◆ Requirements:
a) In the forum thread on instar numbering, why does OGIGA propose making a sticky? Answer in one to three sentences.
b) Answer these questions from the forum thread on instar numbering, one answer per line, marked the same way:
(i) According to Andrew, what is the stage called right after the insect hatches?
(ii) What letter does Andrew say should be used instead of L?
(iii) According to Andrew, what kinds of insects is the L numbering often used for?
c) Rewrite the paragraph in the forum thread on instar numbering that begins "It hatches." as a short list, keeping its main facts.

◆ Excerpt:

........

# Hatchling, L1, First Instar???



## Precious (Sep 3, 2007)

I did a topic search, looked everywhere and if the answer to my question is out there I can't find it. I read about hatchlings and then references to L1, L2. Well, logic would follow that if there is a hatchling then L1 refers to the first moult. So an L1 nymph has moulted only once, prior to that it is a hatchling. Is that the case? Or, is an L1 nymph a hatchling that hasn't moulted and an L2 is a nymph that has moulted once. Confused yet? What does the L stand for? First instar? And is the first instar the stage of development before or after the first moult? I know this is basic info but I can't get it straight, so help me out brainiacs!


----------



## Andrew (Sep 3, 2007)

It hatches. Its L1. It molts. Its L2. It molts again. Its L3. And so on. Technically they molt as they hatch, but we don't really count that one. Although some people do. Its a little ridiculous if you ask me.

L stands for larval instar or something. We should be using I(instar) instead of L. Makes more sense that way.


----------



## Precious (Sep 3, 2007)

Finallly. The light reaches through the darkness! Thank you soooooo much. Seems silly, but can you see how a virgin (one who has not successfully kept animals classified insecta through an entire life cycle, flies don't count) would wonder about that. Thanks again, have a great day!


----------



## Andrew (Sep 3, 2007)

No problem. Glad you understand.


----------



## OGIGA (Sep 3, 2007)

Everybody asks this and they can never find a satisfying answer using the search feature. We need to make a sticky.


----------



## Precious (Sep 3, 2007)

A sticky is a great idea! It's basic information, but even when you understand it there can be confusion as to qualifying the information. A sticky might serve to clarify once and for all. Does anyone know if other members of Insecta classification are referred to using L1, L2 as well, does it vary in Europe or Asia? Curiouser and curiouser!


----------



## Andrew (Sep 3, 2007)

Its often used for pretty much any insect that molts.

What do you mean by "does it vary"?


----------



## Precious (Sep 3, 2007)

As with metrics, the sciences use metrics wherever you are. Do bug people in other developed countries use L1 to represent first instar or something else? Is it universal? No big deal, just wondering if I might see it written yet another way.


----------



## Andrew (Sep 3, 2007)

........

◆ Given information:

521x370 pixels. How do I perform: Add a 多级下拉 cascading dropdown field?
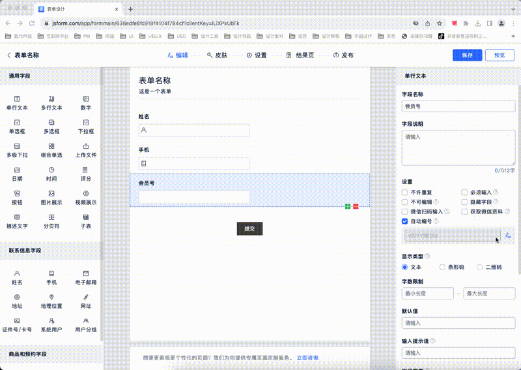pos(17,150)

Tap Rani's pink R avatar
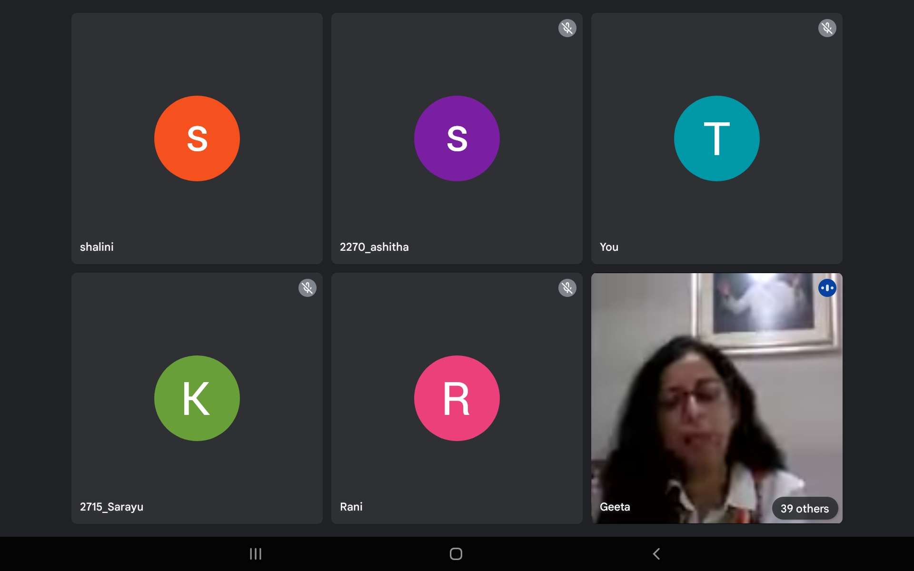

........

◆ Answers for the exercise:
a) OGIGA proposes a sticky because everybody asks this question, and they can never find a satisfying answer with the search feature.

b)
(i) L1.
(ii) I, for instar.
(iii) Pretty much any insect that molts.

c)
- After hatching, the insect is L1.
- After the first molt, it is L2.
- After the next molt, it is L3, and the count continues this way.
- Technically the insect molts as it hatches, but that molt usually isn't counted, although some people do count it.
- Andrew thinks counting it is a little ridiculous.